Sunday, March 18, 2007

How Can We Achieve Equality?

Equality can be achieved by implementing a totalitarian police state that will ensure that no one is better off than anyone else, no one has tastes or interests that differ from anyone else, and no one has knowledge or abilities that anyone else lacks. The simplest (though certainly not effective) way of achieving this is through extermination of populations that are perceived as being better off; i.e., millions of dead Kulaks, Jews, Chinese, Cambodians, and so forth were the products of the better-off getting what they had coming to them. When faced with someone "better off", it was much easier to equalize things by killing them instead of emulating them. However, the exterminations never achieved their goals, and we have yet to reach a condition of a perfect ant-like existence -- where everyone is identical and has no desires other than to kill themselves in defense of their leader.
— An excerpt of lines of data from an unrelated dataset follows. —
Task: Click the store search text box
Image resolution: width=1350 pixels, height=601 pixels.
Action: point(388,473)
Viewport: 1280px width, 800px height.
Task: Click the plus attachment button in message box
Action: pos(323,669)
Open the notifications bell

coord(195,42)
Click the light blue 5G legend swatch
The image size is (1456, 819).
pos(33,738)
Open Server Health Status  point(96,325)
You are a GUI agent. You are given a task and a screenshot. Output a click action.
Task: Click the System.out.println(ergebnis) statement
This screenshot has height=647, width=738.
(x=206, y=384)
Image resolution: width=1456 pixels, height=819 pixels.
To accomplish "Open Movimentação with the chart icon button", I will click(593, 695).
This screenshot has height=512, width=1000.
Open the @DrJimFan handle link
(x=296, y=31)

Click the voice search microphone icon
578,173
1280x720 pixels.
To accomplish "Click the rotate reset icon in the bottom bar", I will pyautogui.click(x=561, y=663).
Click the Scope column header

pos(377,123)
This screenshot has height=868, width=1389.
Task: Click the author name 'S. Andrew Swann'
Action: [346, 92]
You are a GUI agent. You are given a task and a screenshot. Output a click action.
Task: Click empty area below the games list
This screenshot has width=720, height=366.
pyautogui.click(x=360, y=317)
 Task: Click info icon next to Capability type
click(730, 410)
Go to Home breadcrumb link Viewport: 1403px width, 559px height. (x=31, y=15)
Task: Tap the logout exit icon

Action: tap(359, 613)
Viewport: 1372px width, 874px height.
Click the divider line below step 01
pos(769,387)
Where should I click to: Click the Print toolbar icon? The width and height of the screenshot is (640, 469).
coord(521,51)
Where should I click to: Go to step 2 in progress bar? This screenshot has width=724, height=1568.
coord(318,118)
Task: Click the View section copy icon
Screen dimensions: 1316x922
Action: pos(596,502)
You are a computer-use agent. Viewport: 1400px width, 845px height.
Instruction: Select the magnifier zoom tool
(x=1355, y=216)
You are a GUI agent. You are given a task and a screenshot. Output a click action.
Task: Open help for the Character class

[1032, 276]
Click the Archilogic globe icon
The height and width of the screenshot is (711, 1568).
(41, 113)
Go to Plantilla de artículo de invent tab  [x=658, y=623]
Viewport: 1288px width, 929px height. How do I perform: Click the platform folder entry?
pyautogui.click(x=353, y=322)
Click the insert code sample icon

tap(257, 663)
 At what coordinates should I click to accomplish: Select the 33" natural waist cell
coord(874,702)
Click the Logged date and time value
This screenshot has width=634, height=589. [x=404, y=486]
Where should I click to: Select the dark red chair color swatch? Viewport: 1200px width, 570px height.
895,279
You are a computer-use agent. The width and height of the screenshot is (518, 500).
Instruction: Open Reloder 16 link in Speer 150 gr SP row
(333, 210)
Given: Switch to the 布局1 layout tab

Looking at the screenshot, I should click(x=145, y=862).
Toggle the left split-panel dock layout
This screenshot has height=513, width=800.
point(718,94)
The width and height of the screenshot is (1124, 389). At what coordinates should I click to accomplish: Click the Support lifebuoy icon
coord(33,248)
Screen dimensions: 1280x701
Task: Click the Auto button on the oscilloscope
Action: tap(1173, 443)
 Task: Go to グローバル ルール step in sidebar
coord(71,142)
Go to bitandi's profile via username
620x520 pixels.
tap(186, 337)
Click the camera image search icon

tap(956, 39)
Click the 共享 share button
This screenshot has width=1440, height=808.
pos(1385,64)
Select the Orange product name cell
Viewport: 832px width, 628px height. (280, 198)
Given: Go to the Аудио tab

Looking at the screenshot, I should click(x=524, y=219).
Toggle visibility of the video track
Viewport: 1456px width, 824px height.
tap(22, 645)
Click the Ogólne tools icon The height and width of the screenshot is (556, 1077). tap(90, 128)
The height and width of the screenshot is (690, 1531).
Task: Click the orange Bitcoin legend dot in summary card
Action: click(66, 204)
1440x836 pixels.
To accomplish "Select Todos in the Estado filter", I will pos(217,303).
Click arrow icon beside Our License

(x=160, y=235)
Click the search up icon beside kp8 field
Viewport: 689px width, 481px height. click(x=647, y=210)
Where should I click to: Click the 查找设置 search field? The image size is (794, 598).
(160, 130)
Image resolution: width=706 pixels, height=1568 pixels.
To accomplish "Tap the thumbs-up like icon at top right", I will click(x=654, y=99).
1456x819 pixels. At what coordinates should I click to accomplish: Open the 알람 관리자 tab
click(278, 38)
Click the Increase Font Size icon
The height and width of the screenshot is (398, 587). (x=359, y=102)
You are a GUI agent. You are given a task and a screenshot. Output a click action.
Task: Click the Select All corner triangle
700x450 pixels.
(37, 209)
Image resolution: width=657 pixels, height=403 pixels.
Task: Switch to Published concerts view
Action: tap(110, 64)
In the USA, there are no mass exterminations -- but there is an ongoing popular movement to increase equality. We have "Two Americas", we have "the common good", and we have demagogues inciting the masses over the differences between CEO and "worker" salaries. Our ever-increasing standards of living are ignored, and instead, we are encouraged to focus on how much better the next guy has it -- which is nothing more than pouring acid into the emotional open wound of envy. In different contexts, these demagogues would be committing the criminal offense of incitement to riot, but when spoken in the context of "justice" or "democracy" or some other feel-good vernacular, they come across as "compassionate" or "caring" or anything else that is the opposite of what they really are -- cynical opportunists creating crises where there are none, and counting on mob emotions to grant them power over others.

Is there any reason to suppose that equality is worth achieving? Would you want to wake up in a world where you are the same, or equal, to everyone else? Would you want to be treated the same way as everyone else, regardless of what you produce or what you desire? Would you want to be denied anything that might make you happier than anyone else?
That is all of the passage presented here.